项目名称: 基于几何覆盖方法的半监督聚类算法研究
项目编号: No.61302157
项目类型: 青年科学基金项目
立项/批准年度: 2014
项目学科: 无线电电子学、电信技术
项目作者: 顾磊
作者单位: 南京邮电大学
项目金额: 25万元
中文摘要: 随着信息技术的迅速发展,各行各业每天都将产生各种各样的数据,人们要从这些数据中获取有用的信息,往往会求助于聚类技术。半监督聚类属于聚类技术的一种,它可以使用少量的监督信息来辅助大量无标记数据的聚类,近年来受到许多学者的关注。然而,一方面,当前的许多半监督聚类算法表现出来的性能常常并不能令人满意,另一方面,一些基于几何覆盖方法的监督学习和无监督学习算法在实际应用中已经证明了它们的优异性能,因此课题将几何覆盖方法引入半监督聚类,研究基于几何覆盖方法的半监督聚类算法,其研究不仅具有重要的理论意义,而且还具有广泛的应用前景。研究内容上,课题主要根据基于超球和超椭球的、基于Core-sets的以及基于水平集的三种几何覆盖方法来展开研究,除此之外,课题还将研究如何选择与利用少量的监督信息。通过课题的研究,以期丰富半监督聚类算法,为半监督聚类算法走向实用打下坚实基础。
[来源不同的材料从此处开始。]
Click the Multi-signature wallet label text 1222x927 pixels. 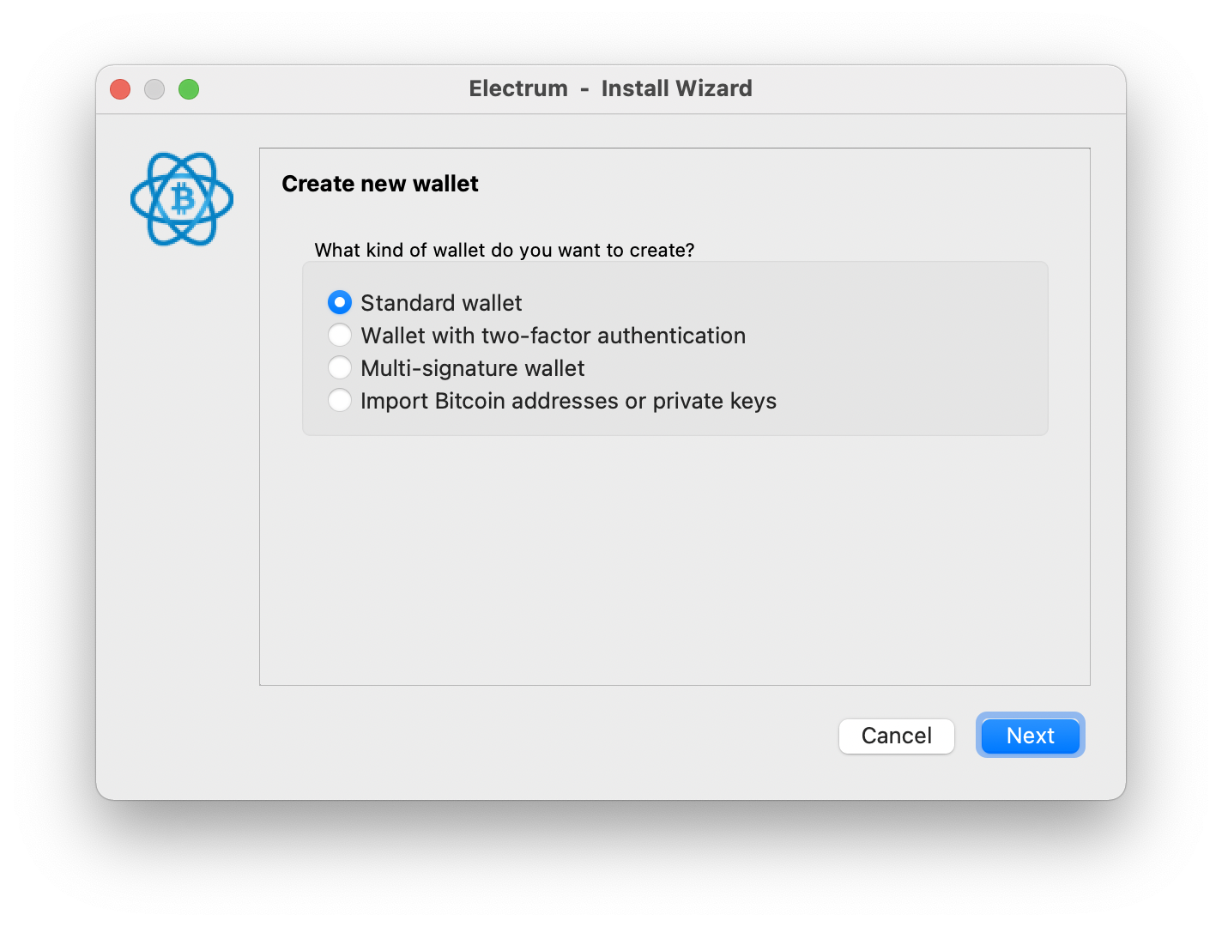[472, 367]
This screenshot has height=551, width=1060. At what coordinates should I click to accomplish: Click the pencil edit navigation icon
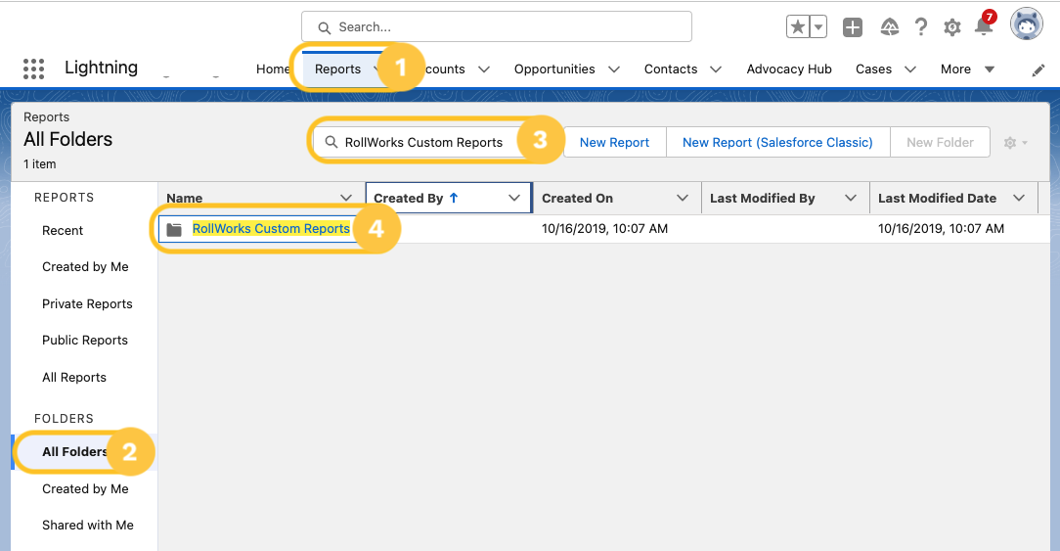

中文关键词: 聚类;半监督聚类;几何覆盖;数据挖掘;
英文摘要: With the development of information technology, many data can be produced by all walks of life every day. People often apply clustering algorithms to mining some useful information from a large scale of data. Semi-supervised clustering, one of clustering algorithms, can use a small amount of labeled data to aid the clustering process. So many researchers had recently thought that semi-supervised clustering is popular. However, on the one hand a lot of semi- supervised clustering algorithms cannot show good advantage over other clustering approaches, on the other hand some classification and clustering technology based the geometric covering methods had been demonstrated their superiority. So this project will apply the geometric covering to the semi-supervised clustering algorithms and have an important effect on the theory of value and the application prospect. This project will research not only three geometric covering methods, such as, the methods related to the hypersphere and hyperellipsoid, the core-sets and the level sets, but also the way of selecting and using a small amount of labeled data. At last, if this project can be finished, its research achievements will be many semi-supervised clustering algorithms competent for the practical application.
英文关键词: Clustering;Semi-supervised Clustering;Geometric covering methods;Data mining;